We have already seen an uptick in legal problems associated with grape contracts, as wineries are rethinking what level of production is appropriate for the uncertain climate of 2020. Similarly, wineries with offsite tasting rooms are generally unable to use them at the moment and for the foreseeable future, and so I would expect some wineries to reconsider whether they want to maintain these offsite premises. Since most of these offsite tasting rooms are leased, rather than owned, I would expect to see negotiations over lease termination, similar to what retailers in other industries have experienced. Finally, some wineries that had plans in the works to expand their administrative and office space onsite are reconsidering that; many wineries have discovered that they can function perfectly well with administrative personnel working from home. So, I would expect that future wineries will have less office space and instead use that square footage for a variety of tasting spaces to host smaller groups.
Describe any recent significant changes coming from the ABC, especially in regards to virtual tastings. Are these regulations that will cause permanent shifts, or just temporary during the shutdown?
We have not seen any objections coming from the ABC relating to virtual tastings. They have acknowledged wineries’ rights to host outdoor wine tastings without the service of food, which has been a necessity during the COVID-19 crisis as otherwise the limited reopening of wineries would not have been possible. I would expect this to be a permanent change, as I do not think it likely that any regulatory agency will be mandating indoor tastings in the near future, nor requiring food service.

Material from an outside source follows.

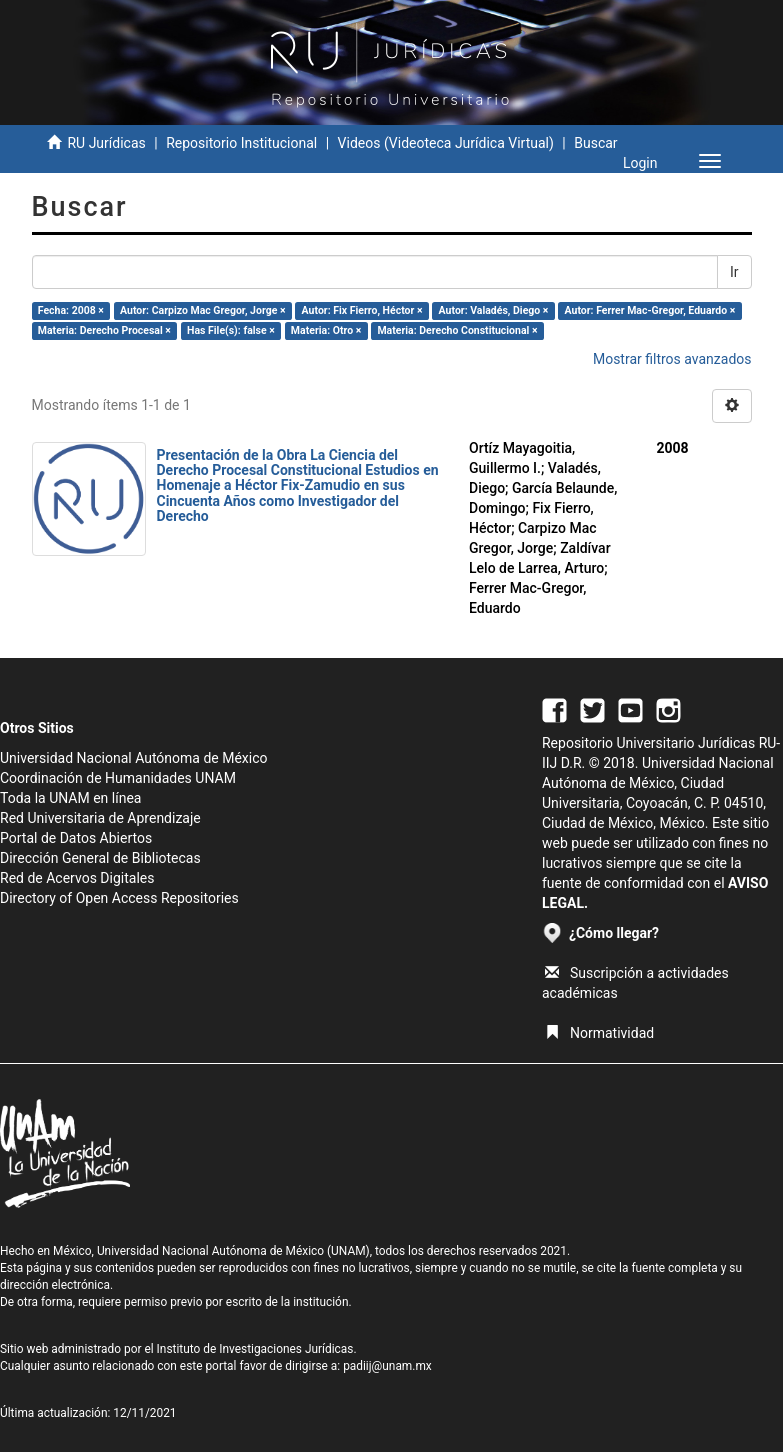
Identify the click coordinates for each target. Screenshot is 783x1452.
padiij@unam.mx (387, 1366)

This pandemic and resulting shutdown is hardly something any client could have adequately prepared for legally. What are one or two smart things you saw some clients have in place which softened the blow from this event?

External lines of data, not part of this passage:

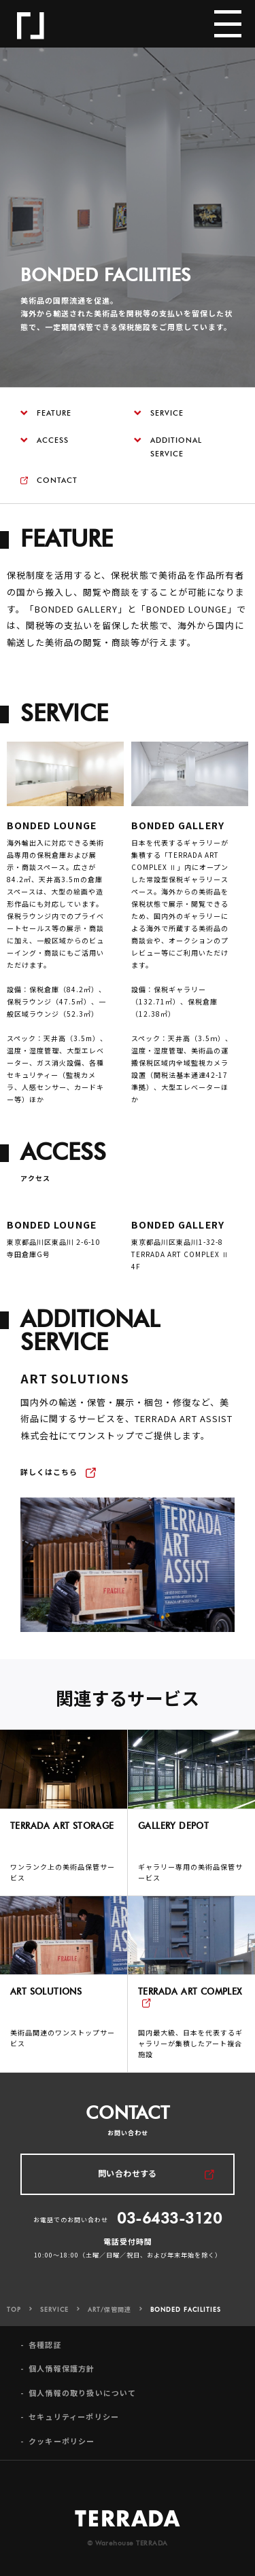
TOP (14, 2323)
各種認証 (45, 2358)
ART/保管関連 (109, 2323)
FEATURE (45, 413)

The wineries that have done the best during this time had robust communications with their customers and well developed mailing lists. These wineries with one-on-one customer relationships were able to continue to sell wine. Although internet marketing has continued to be important, the personal touch of direct communications by phone has been a lifesaver for many wineries. Similarly, virtual tastings have provided another form of personal connection with customers that has been invaluable to many wineries. Just as people have Zoom cocktail hour with their friends, they can also have a Zoom tasting with a winery, and generally wineries have found these to be very successful.
And on the flip side, for the next time, what are key measures or actions you’d advise clients to take?
I think all wineries should have well developed safety protocols to protect consumers and employees. Although there has been a focus on having customers sign liability waivers in order to participate in tastings, those waivers will only be valid if the wineries are carefully following their protocols. The most important thing wineries can do to insulate themselves from liability is to create (and document) a clear set of safety measures and then ensure that employees are adhering to them. A good dose of common sense can be more important than a legal document. The other important thing that wineries can do is to keep their customer lists up to date, and put time and energy into those relationships and communications. Having loyal customers is the best protection against economic uncertainty.